The STL has basically aimed for small interfaces, so in your case, if and only if getSelectedDocs can be implemented more efficiently than a combination of isDocSelected and getDoc it would be implemented as a member function.
This technique may not be applicable anywhere but it's a good rule of thumbs to prevent clutter in interfaces.
I agree with the answers from Konrad and jalf. Unless there is a significant benefit from having "getSelectedDocs" then it clutters the interface of DocContainer.

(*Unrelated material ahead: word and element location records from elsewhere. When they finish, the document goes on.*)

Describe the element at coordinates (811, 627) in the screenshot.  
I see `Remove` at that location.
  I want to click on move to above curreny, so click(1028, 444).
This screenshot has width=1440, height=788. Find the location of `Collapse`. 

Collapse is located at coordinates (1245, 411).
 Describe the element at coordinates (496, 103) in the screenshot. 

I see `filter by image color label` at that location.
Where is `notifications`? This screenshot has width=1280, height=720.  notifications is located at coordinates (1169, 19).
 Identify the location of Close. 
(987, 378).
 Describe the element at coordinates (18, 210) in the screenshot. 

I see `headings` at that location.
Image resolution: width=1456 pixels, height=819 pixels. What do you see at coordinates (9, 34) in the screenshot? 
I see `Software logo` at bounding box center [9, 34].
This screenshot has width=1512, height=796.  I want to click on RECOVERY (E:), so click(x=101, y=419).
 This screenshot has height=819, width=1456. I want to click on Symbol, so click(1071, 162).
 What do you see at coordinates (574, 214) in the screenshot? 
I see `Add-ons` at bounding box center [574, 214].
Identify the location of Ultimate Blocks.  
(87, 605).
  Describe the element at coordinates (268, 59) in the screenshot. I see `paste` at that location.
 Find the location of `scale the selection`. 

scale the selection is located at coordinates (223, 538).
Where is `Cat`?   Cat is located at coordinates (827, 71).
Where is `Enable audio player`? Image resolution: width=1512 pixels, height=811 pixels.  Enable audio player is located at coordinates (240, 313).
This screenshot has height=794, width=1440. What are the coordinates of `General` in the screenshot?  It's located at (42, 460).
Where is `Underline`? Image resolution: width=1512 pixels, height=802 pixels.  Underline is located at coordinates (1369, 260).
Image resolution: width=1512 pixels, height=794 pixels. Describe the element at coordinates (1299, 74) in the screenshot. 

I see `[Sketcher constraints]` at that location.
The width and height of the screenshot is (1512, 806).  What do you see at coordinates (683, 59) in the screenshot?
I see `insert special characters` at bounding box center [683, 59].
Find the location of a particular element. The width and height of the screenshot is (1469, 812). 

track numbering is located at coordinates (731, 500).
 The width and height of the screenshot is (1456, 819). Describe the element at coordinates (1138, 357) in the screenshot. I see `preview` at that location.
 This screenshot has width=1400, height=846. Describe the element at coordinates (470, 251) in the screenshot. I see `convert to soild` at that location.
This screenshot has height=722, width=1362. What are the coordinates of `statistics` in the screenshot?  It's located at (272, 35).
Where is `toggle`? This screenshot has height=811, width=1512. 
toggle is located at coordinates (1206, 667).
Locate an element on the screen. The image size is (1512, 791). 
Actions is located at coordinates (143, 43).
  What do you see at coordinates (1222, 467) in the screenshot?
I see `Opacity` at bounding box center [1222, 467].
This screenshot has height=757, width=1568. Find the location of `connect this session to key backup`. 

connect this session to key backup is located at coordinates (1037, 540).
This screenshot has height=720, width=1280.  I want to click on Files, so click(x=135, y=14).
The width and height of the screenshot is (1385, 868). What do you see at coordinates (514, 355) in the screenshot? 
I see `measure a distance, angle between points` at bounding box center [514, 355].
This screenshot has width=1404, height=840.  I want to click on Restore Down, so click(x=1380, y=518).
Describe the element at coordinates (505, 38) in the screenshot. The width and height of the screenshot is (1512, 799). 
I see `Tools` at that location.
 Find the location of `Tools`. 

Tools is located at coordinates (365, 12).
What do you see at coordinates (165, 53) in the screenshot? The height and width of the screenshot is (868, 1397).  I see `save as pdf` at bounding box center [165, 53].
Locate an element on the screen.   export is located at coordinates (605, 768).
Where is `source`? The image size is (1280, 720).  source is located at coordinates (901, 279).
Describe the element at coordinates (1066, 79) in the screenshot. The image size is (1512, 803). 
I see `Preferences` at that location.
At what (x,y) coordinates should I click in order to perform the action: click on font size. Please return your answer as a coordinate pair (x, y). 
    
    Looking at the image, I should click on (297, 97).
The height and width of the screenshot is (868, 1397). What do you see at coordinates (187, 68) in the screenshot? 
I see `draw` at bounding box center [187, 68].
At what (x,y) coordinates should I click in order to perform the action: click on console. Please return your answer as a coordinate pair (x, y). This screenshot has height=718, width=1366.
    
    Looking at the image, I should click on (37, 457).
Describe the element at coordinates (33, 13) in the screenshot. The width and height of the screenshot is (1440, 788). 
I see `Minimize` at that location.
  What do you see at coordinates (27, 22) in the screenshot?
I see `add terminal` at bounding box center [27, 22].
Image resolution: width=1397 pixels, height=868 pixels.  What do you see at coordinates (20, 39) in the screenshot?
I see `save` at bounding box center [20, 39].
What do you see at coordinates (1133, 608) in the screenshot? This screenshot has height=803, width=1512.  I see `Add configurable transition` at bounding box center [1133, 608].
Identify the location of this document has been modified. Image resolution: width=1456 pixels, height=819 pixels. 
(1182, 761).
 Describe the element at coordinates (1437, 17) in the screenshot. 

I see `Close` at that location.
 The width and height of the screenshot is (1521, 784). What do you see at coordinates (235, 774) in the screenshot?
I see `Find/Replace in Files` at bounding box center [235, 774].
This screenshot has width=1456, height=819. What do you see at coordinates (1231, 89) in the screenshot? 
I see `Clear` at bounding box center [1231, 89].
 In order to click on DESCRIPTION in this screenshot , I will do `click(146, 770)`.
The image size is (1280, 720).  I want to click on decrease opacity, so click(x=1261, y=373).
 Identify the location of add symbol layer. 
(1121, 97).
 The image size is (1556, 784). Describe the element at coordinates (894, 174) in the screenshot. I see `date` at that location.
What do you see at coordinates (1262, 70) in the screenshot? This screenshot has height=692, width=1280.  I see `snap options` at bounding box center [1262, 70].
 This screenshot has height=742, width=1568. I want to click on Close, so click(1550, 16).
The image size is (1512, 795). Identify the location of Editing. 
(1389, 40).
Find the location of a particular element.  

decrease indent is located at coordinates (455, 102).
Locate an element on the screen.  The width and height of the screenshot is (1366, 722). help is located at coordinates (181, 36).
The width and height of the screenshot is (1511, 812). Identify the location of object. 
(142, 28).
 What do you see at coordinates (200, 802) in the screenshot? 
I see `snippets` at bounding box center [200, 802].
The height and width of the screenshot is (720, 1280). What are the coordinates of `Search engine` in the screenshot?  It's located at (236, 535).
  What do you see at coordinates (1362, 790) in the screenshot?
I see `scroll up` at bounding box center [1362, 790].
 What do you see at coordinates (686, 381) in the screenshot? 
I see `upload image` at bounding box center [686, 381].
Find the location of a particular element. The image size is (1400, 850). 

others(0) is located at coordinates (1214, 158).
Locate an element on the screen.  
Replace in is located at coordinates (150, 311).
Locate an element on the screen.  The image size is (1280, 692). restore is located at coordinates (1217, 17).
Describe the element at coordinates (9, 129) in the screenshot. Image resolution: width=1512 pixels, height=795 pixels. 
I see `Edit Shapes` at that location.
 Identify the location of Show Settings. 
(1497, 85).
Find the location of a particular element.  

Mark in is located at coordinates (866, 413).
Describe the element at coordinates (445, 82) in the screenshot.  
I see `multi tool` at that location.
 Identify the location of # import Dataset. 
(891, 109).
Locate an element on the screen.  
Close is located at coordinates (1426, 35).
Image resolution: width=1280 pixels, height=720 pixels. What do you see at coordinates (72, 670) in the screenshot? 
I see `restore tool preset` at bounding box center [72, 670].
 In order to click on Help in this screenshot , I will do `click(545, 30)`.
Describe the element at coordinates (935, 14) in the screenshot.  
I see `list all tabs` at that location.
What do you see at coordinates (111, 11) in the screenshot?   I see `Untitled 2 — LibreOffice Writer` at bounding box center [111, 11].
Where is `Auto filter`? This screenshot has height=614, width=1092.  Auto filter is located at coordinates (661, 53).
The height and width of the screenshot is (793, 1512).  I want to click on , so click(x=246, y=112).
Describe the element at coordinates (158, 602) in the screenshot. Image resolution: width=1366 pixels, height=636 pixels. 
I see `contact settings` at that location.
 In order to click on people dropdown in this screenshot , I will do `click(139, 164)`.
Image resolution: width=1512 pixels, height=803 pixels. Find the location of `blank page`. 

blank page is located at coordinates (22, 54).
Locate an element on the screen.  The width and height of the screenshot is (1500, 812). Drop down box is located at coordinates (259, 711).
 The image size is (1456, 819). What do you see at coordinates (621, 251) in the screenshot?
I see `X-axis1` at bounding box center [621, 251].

Adding this member triggers my smelly code sensor. DocContainer is obviously a container so why not use iterators to scan over individual documents?
class DocContainer
{
public:
iterator begin ();
iterator end ();
// ...
bool isDocSelected (Doc *) const;
};
Then, use a functor that creates the vector of documents as it needs to:
typedef std::vector <Doc*> DocVector;
class IsDocSelected {
public:
IsDocSelected (DocContainer const & docs, DocVector & results)
: docs (docs)
, results (results)
{}
void operator()(Doc & doc) const
{
if (docs.isDocSelected (&doc))
{
results.push_back (&doc);
}
}
private:
DocContainer const & docs;
DocVector & results;
};
void foo (DocContainer & docs)
{
DocVector results;
std :: for_each (docs.begin ()
, docs.end ()
, IsDocSelected (docs, results));
}
This is a bit more verbose (at least until we have lambdas), but an advantage to this kind of approach is that the specific type of filtering is not coupled with the DocContainer class. In the future, if you need a new list of documents that are "NotSelected" there is no need to change the interface to DocContainer, you just write a new "IsDocNotSelected" class.
The answer is proabably "it depends"...
If the class is part of a public interface to a library that will be used by many different callers then there's a good argument for providing a multitude of functionality to make it easy to use, including some duplication and/or crossover. However, if the class is only being used by a single upstream caller then it probably doesn't make sense to provide multiple ways to achieve the same thing. Remember that all the code in the interface has to be tested and documented, so there is always a cost to adding that one last bit of functionality.
I think this is perfectly valid if the method:
fits in the class responsibilities
is not too specific to a small part of the class clients (like at least 20%)
This is especially true if the method contains complex logic/computation that would be more expensive to maintain in many places than only in the class.